Strangely to me, it was right. It felt easy. I had no issue and just wanted him there. He latched on and did so well. For the next 2 days he nursed fairly well and did much better than they had expected him to. I was there everyday with the only break at night around 11 pm until about 6 am the next morning. It took 3 weeks but we learned to nurse with the help of Jennifer. I will never forget her kindness and encouragement. Even when another nurse told me I would kill him if I was going to keep holding him. I had read enough to know she was full of shit so I was just mad and ignored her. I knew I could just change hospitals if I had to and we would do what we wanted. One week on the Peds floor to learn to be mama and baby together and we went home. The day after my 30th birthday.

I struggled to nurse my baby and worried constantly that he was not gaining enough. I was supposed to return to work but could not do it. I could not leave him and I quit my job. More than 5 years later I still feel guilty for it. I am not a quitter by nature. So I became a stay at home mom. Many conversations with the only breastfeeding stay at home mom I knew, my High School BFF Tracyann and she just listened and supported me while I came to my own conclusions.

I went to my first La Leche League meeting when my son was 6 months old. I was so freaked by all the big fat rolly polly babies and compared my scrawny blondy to those full term babies. I sat and listened to a woman with whom I would become very good friends with despair over the eating habits of her 28lb baby at 4 months!!!!!!!!!! because she wasn’t sure he was eating enough and she did not know what to do. My son did not weigh 28lbs until he was about 2 1/2 years old. I sat there and realized that I was not alone. I was only one of many mothers who doubt their parenting skills and wonder if they are doing “it” right. Luckily I come from breastfeeders on my side and my husbands. Secretly I think everyone was so happy that the little guy was healthy they did not care what I did to him to make him that way. Co-sleep? Sure. Breastfeed and no bottles? Okay. Keep family and friends away when they are sick and avoid crowded places like malls and parties? You betcha.
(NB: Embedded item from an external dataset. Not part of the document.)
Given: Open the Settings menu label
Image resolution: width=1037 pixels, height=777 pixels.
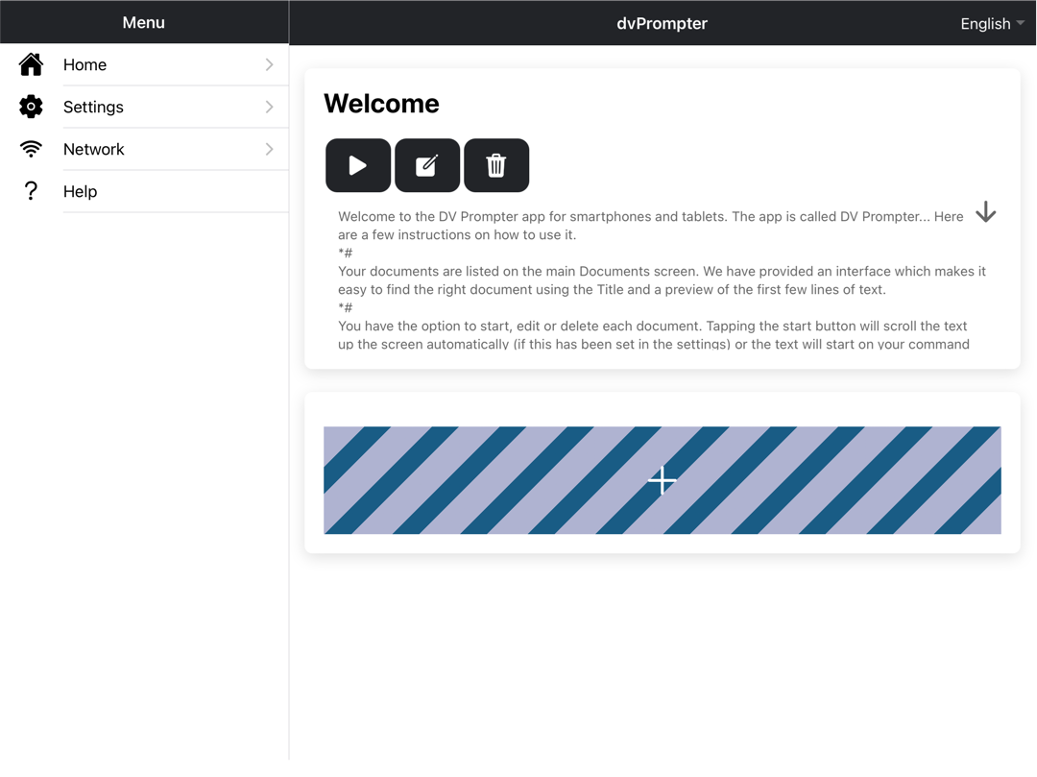Looking at the screenshot, I should (x=93, y=107).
I became passionate about breastfeeding. I still am. I became a La Leche League Leader and recently retired so I can study nursing and not feel guilty because I don’t want to make time anymore. I breastfed my son until he was 4 1/2 and tandem nursed he and his sister for 1 1/2 years. That seems like a long time when I write it down. I am still nursing his sister at 2 1/2. I am a breastfeeding mama. I feel so lucky to have known so many diverse intelligent women through La Leche League and will always be grateful to them as an organization and to each mother who helped me and I helped in return.

Today my son is a small but average sized 5 1/2 year old who runs like lightening in soccer and can do a cartwheel in gymnastics. He loves to make up jokes that have the word KONK in them. He adores mushrooms and cauliflower. He is an avid bird watcher like his mama and we all have become passionate about Praying Mantis this summer. He is a loving brother –mostly. He tells me at least once a day how pretty I am and how much he loves me. He did not turn into a cell phone and I have never tossed him onto a table.

Thanks LLL.

2 Comments
  1. September 25, 2006 3:08 am

    I’d love to hear one of his “konk” jokes. I already think he’s one of the funniest kids I’ve ever met.
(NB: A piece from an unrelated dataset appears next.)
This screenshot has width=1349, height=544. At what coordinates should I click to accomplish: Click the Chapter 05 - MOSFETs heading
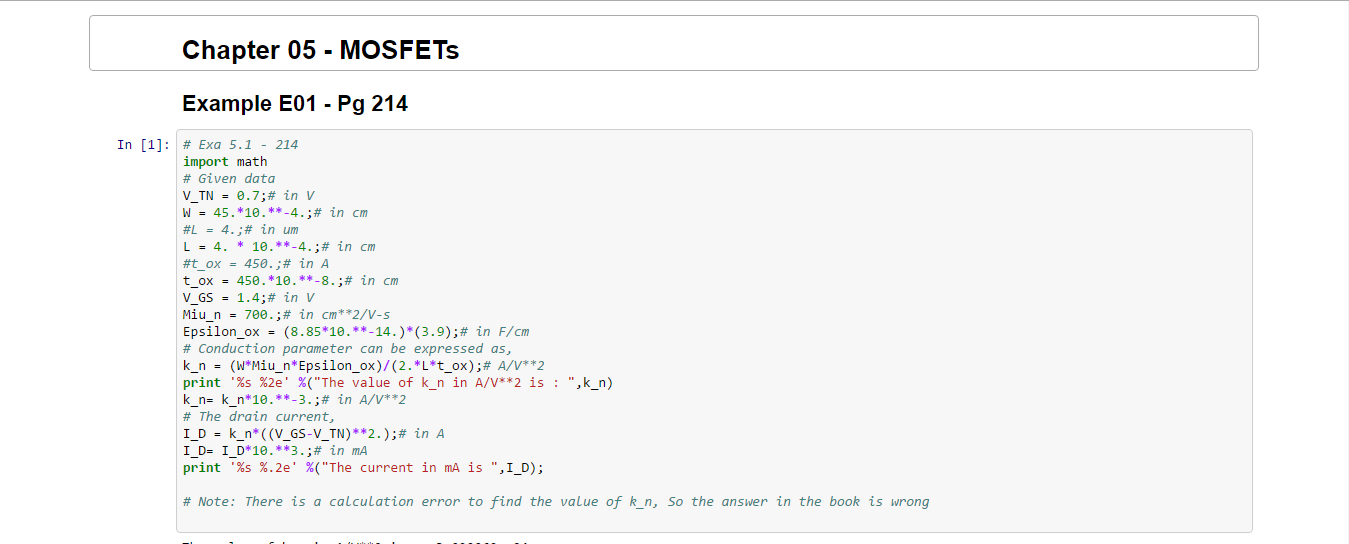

  2. September 25, 2006 1:36 pm

    Wonderful essay, I’m so glad to get this whole story.

    Oddly enough, before both my babies were born I had “successful” breastfeeding dreams that didn’t pan out in reality. Perhaps if you had been MY LLL leader, I would have been able to break on through to the other side. Next life, maybe.

    Thank you for sharing this beautiful birth story! Amazing how your little man is such a big, healthy boy now.